In Allen Downey’s new book, Think Bayes, he relates the “Boston Bruins” problem. The problem is to estimate the Bruins’ probability of winning the 2010-2011 NHL championship after two wins and two losses. I will briefly describe Downey’s approach, and then relate it to the current situation of the San Francisco Giants.

One (naive) approach would be to model this as a gambler’s ruin problem. There are two problems with that model for this problem: the total number of rounds to be played is uncertain (i.e. the championship is a best of n rather than play until one side is totally defeated), and it throws away important information about the score of the games.

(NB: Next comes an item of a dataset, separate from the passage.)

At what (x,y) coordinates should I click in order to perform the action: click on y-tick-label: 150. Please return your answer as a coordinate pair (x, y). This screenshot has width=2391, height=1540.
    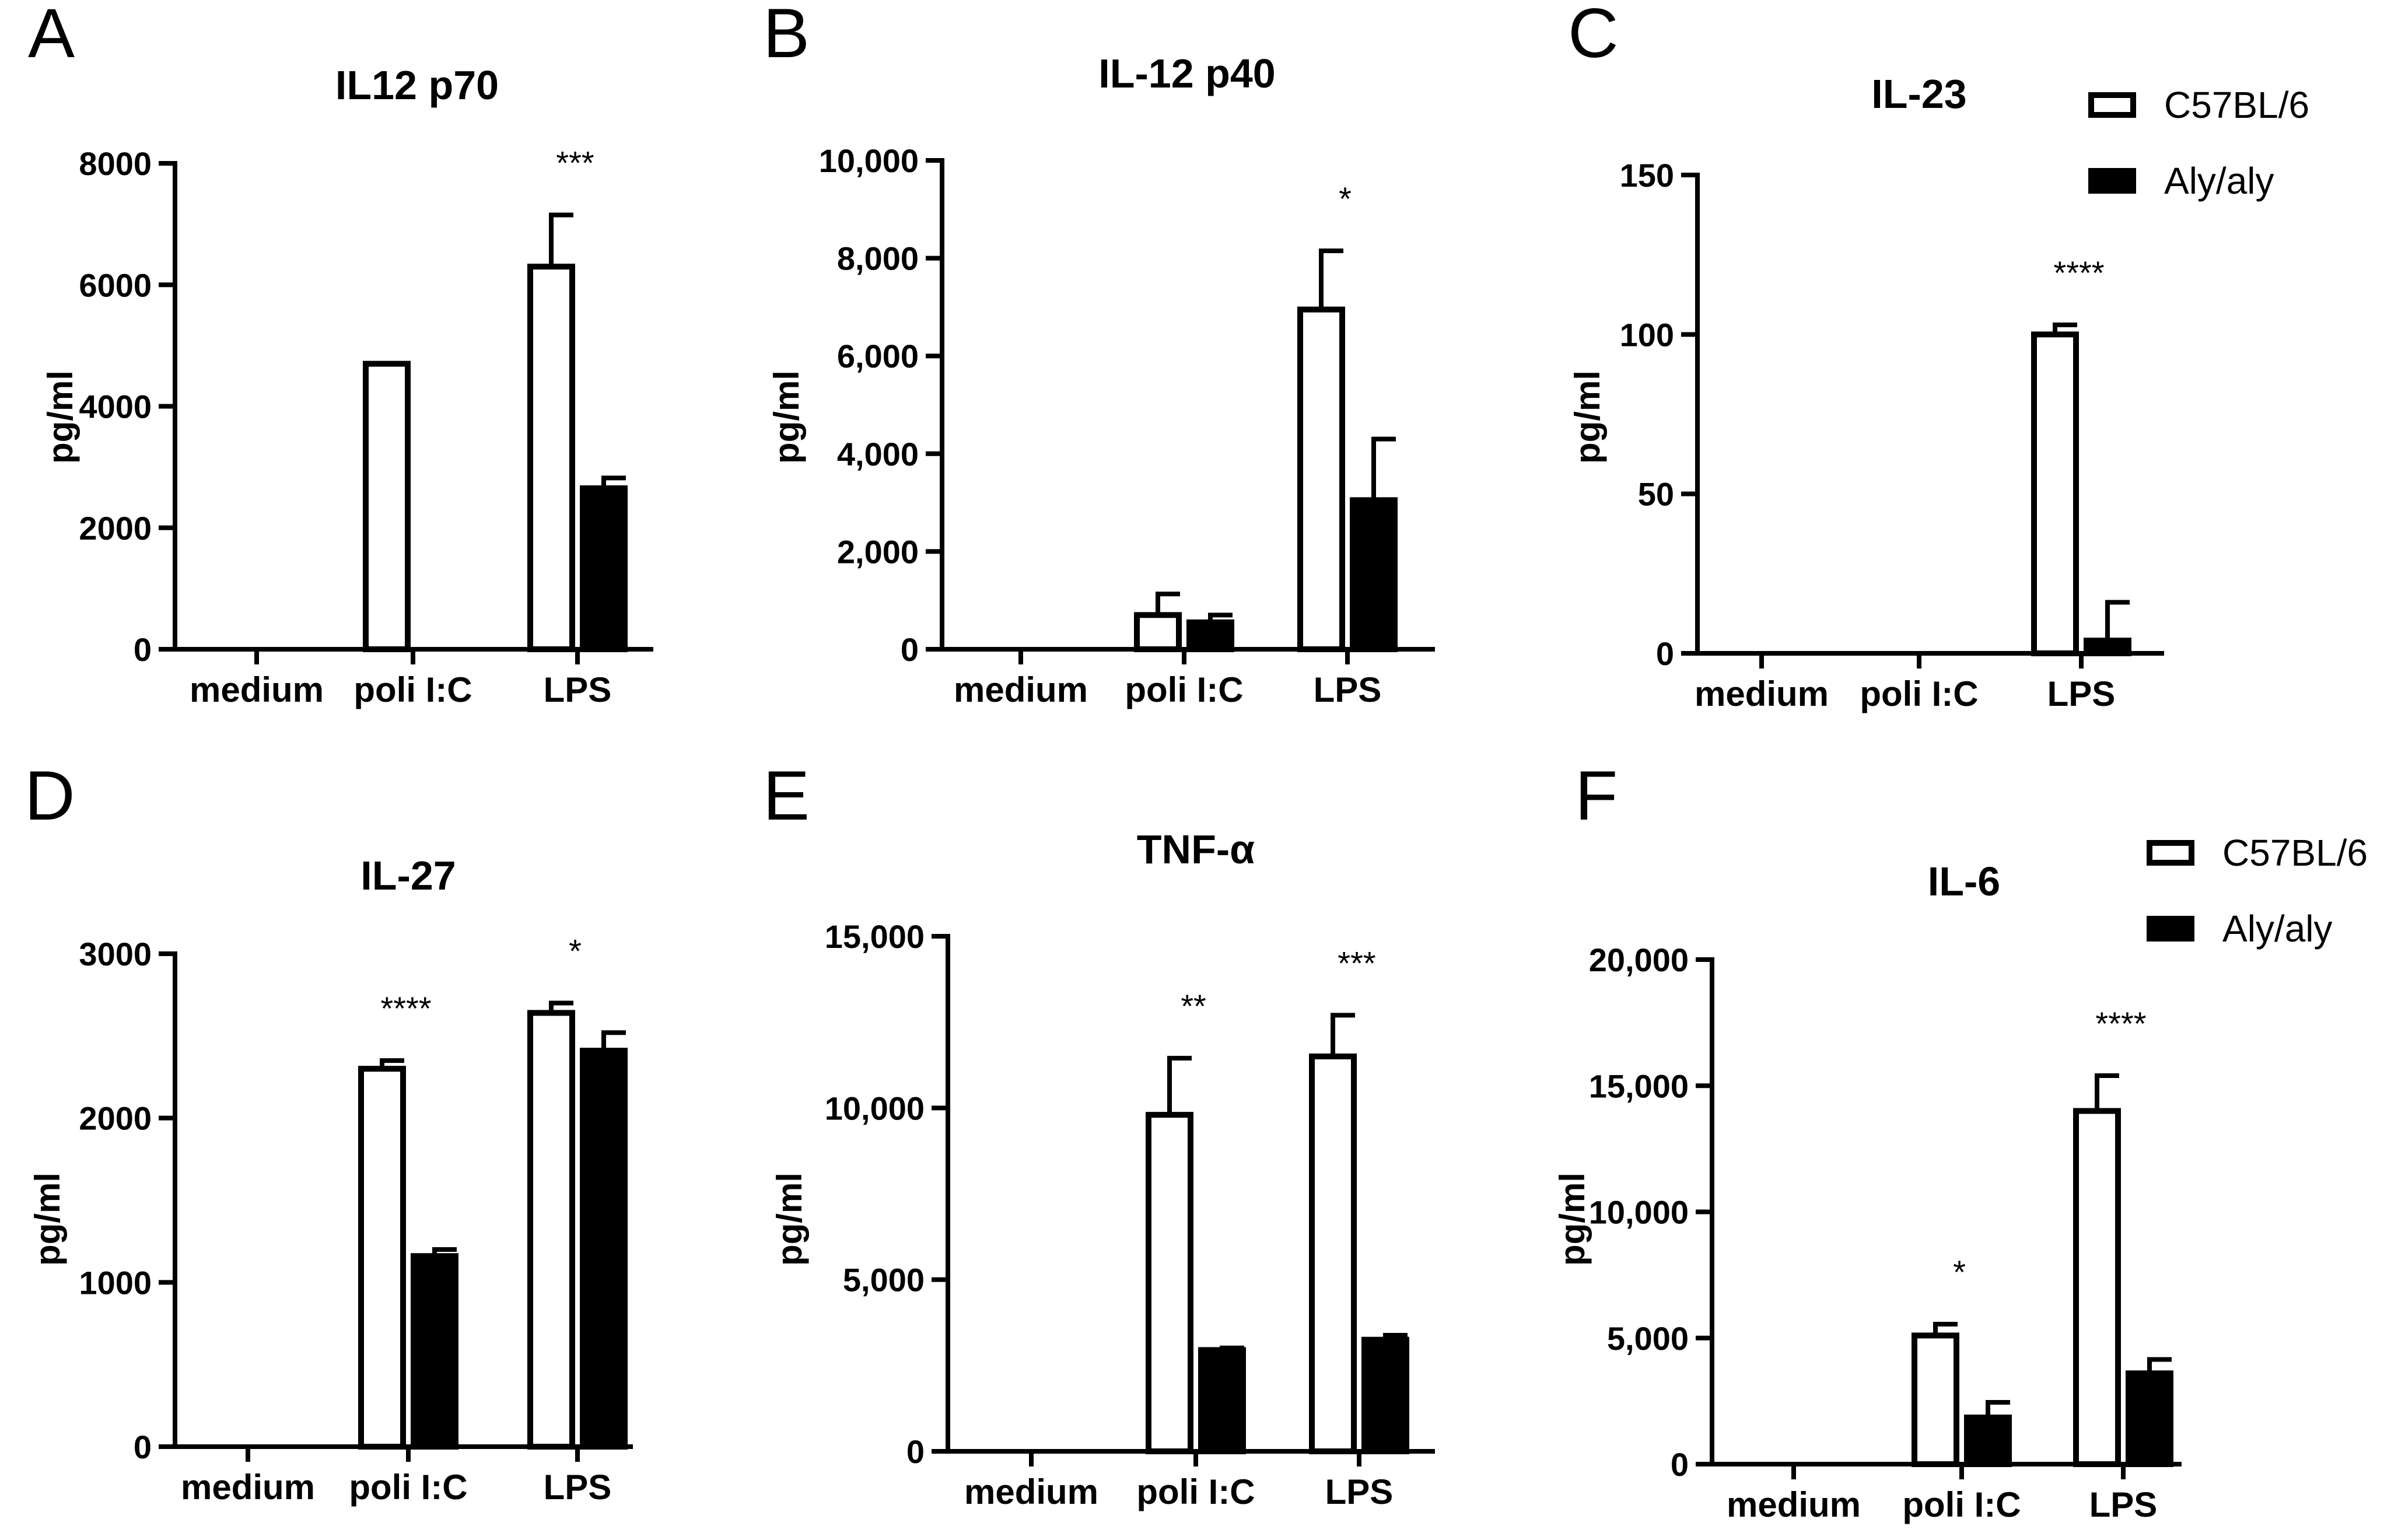
    Looking at the image, I should click on (1647, 176).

Instead, we model baseball as a Poisson process, in which it is equally likely for a run to be scored at any time during the game. This is still somewhat of an oversimplification (the odds are better when you have runners on base, for example), but we are getting closer to the “true” model. Second, we assume that games between the Reds and Giants in this year’s National League Division Series are similar enough that they can be considered as outcomes from Poisson distributions in which each team’s scoring distribution is consistent between games with parameter λ. Different pitchers could cause this assumption to be thrown off (no pun intended), but we will again use it as a not-entirely-implausible simplification.

Having made our assumptions, we now use a four-step process proposed by Downey:

1. Use statistics from previous games to choose a prior distribution for λ.
2. Use the score from the first four games to estimate λ for each team.
3. Use the posterior distributions of λ to compute distribution of goals for each team, the distribution of the goal differential, and the probability that each team wins.
4. Simulate the rest of the series to estimate the probability of each possible outcome.

To calculate λ, we will use the team batting stats from ESPN and the thinkbayes Python package from Downey’s site.

Here is the distribution of λ, using regular season scoring as the prior and updating with the results of the first four games of the division series:

And here are the predicted runs-per-game by team, using simulations:

According to the model’s predictions, the probability that the Giants win today’s game (and the division series) is 0.387. I would have preferred to use a Gamma prior for λ and run some more simulations in R, but I wanted to use Downey’s example and get this up before the game started… which was a few minutes ago (although as I post, the score is still 0-0). Either way, enjoy the game!